Two papers accepted in ACM CIKM 2023 (full papers)

1
Title: ELTRA: An Embedding Method based on Learning-to-Rank to Preserve Asymmetric Information in Directed Graphs
Author: Masoud Reyhani Hamedani, Jin-Su Ryu, and Sang-Wook Kim
Abstract
Double-vector embedding methods capture the asymmetric information in directed graphs first, and then preserve them in the embedding space by providing two latent vectors, i.e., source and target, per node. Although these methods are known to be superior to the single-vector ones (i.e., providing a single latent vector per node), we point out their three drawbacks as inability to preserve asymmetry on NU-paths, inability to preserve global nodes similarity, and impairing in/out-degree distributions. To address these, we first propose CRW, a novel similarity measure for graphs that considers contributions of both in-links and out-links in similarity computation, without ignoring their directions. Then, we propose ELTRA, an effective double-vector embedding method to preserve asymmetric information in directed graphs. ELTRA computes asymmetry preserving proximity scores (AP-scores) by employing CRW in which the contribution of out-links and in-links in similarity computation is upgraded and downgraded, respectively.
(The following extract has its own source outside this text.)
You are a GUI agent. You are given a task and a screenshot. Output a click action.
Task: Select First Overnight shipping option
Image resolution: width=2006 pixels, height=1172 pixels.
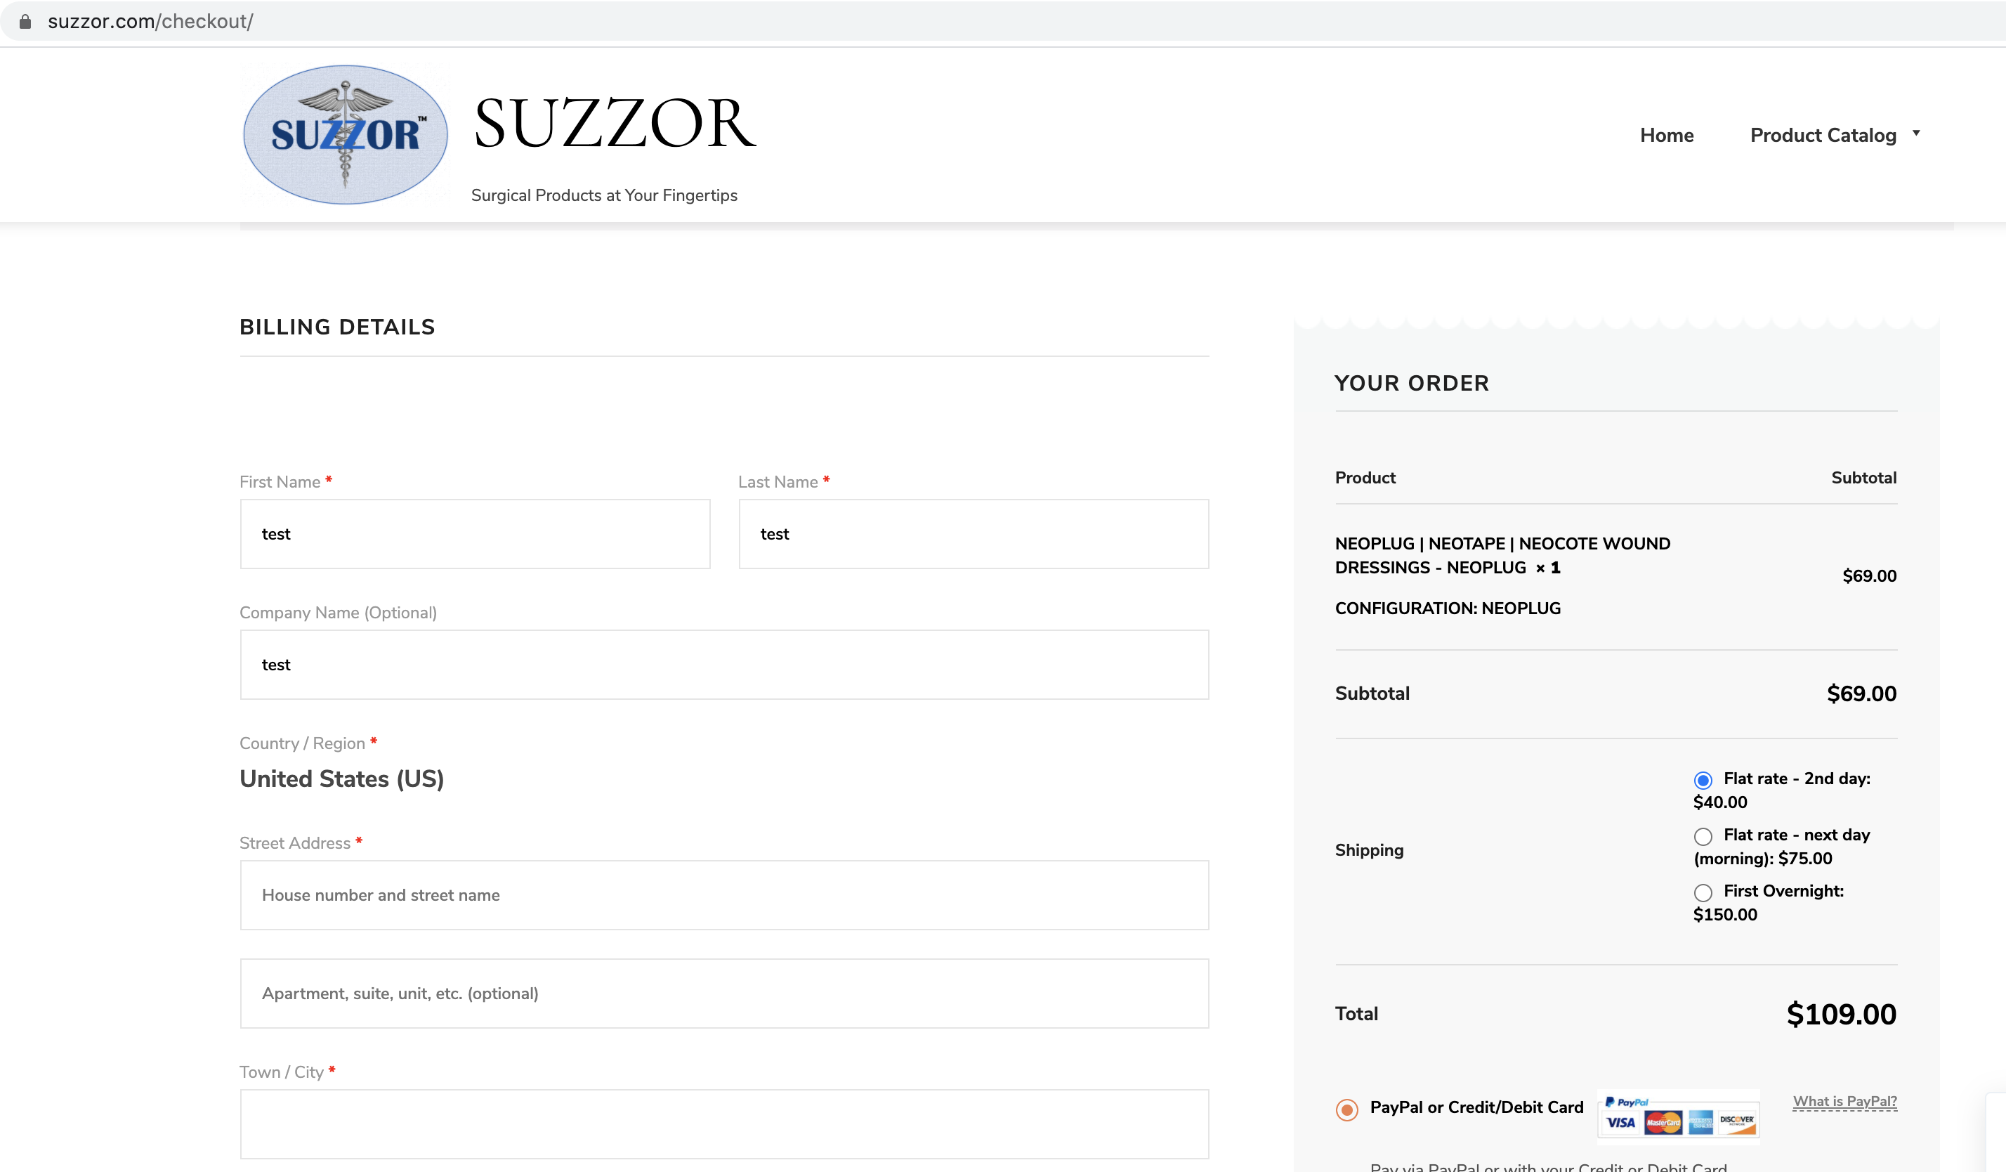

Then, for every node 𝑢, ELTRA selects its top-𝑡 closest nodes based on AP-scores and conforms the ranks of their corresponding target vectors w.r.t 𝑢’s source vector in the embedding space to their original ranks. Our extensive experimental results with seven real-world datasets and sixteen embedding methods show that (1) CRW significantly outperforms Katz and RWR in computing nodes similarity in graphs, (2) ELTRA outperforms the existing state-of-the-art methods in graph reconstruction, link prediction, and node classification tasks.

2
Title: SAGE: A Storage-Based Approach for Scalable and Efficient Sparse Generalized Matrix-Matrix Multiplication
Author: Myung-Hwan Jang*, Yunyong Ko*, Hyuck-Moo Gwon, Ikhyeon Jo, Yongjun Park, and Sang-Wook Kim
Abstract
Sparse generalized matrix-matrix multiplication (SpGEMM) is a fundamental operation for real-world network analysis. With the increasing size of real-world networks, the single-machine-based SpGEMM approach cannot perform SpGEMM on large-scale networks, exceeding the size of main memory (i.e., not scalable). Although the distributed-system-based approach could handle largescale SpGEMM based on multiple machines, it suffers from severe inter-machine communication overhead to aggregate results of multiple machines (i.e., not efficient). To address this dilemma, in this paper, we propose a novel storage-based SpGEMM approach (SAGE) that stores given networks in storage (e.g., SSD) and loads only the necessary parts of the networks into main memory when they are required for processing via a 3-layer architecture. Furthermore, we point out three challenges that could degrade the overall performance of SAGE and propose three effective strategies to address them: (1) block-based workload allocation for balancing workloads across threads, (2) in-memory partial aggregation for reducing the amount of unnecessarily generated storage-memory I/Os, and (3) distribution-aware memory allocation for preventing unexpected buffer overflows in main memory. Via extensive evaluation, we verify the superiority of SAGE over existing SpGEMM methods in terms of scalability and efficiency.